Kagan Was Literally Inevitable

by digby

Walter Shapiro offers up a funny (but plausible) reason Obama picked Kagan: she was literally the only possible choice.

Nowhere in the Constitution does it say that members of the Supreme Court must be lawyers. But a long line of activist presidents – both Democrats and Republicans – have altered the original intent of the Framers so that a degree from an Eastern elitist law school is now almost a constitutional necessity. If Elena Kagan (Harvard Law ’86) is confirmed for the Court, all nine justices would have received their legal training at Harvard or Yale.

This is one of those moments when you sense that American democracy is more of a rigged game than they taught you back in high school civics classes. Few object to a meritocracy in which people, regardless of family backgrounds, are judged by what they have accomplished in life. But should that binding decision have been made by the admissions committees at two law schools when the applicants were still in their early 20s? Imagine a guidance counselor shouting, “Future Supreme Court justices over here. Everyone else, best of luck with your legal careers – if you don’t aim too high.”
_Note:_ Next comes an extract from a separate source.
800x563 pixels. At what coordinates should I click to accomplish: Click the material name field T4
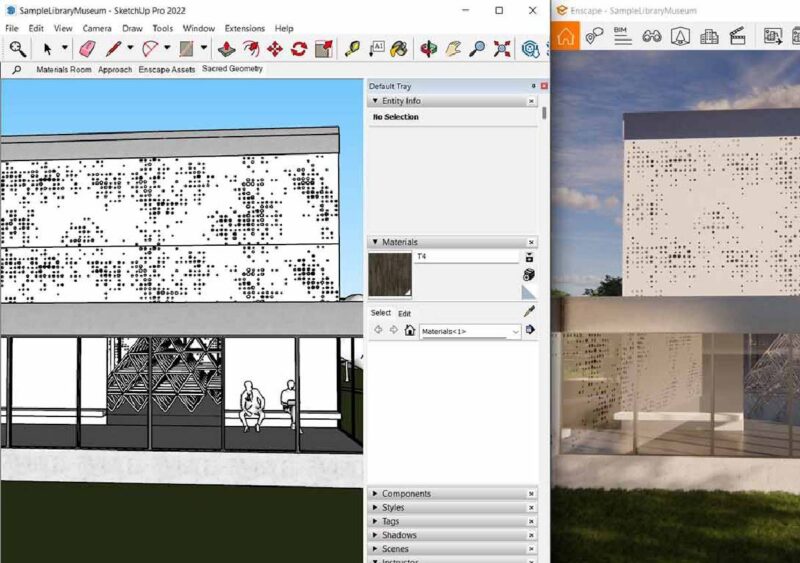(x=467, y=257)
Once the criterion was Harvard, Yale or bust, it was almost inevitable that Elena Kagan, the former dean of guess-what-law-school, would have been tapped for the Supreme Court. This is not an exaggeration. Let’s do the math together.

Kagan is clearly qualified for the job. Nonetheless it’s amusing to see wingnuts and Villagers carrying on about Kagan being unqualified, since the qualifications she’s gathered are the very ones that have have been so clearly demanded for the job.

The question of diversity is always an interesting one. Back in the beginning of the Republic it was all about region, then came religion, then race, ethnicity and gender. And it was common to choose people outside the legal profession until recently. “Diversity” has shifting definition that changes with the nation, which is kind of ironic considering all the legal sturm and drang about whether or not the constitution is a living document: it’s quite clear that the Court itself is a (slowly) evolving institution.

I’m guessing this will be the last Ivy league choice for a while.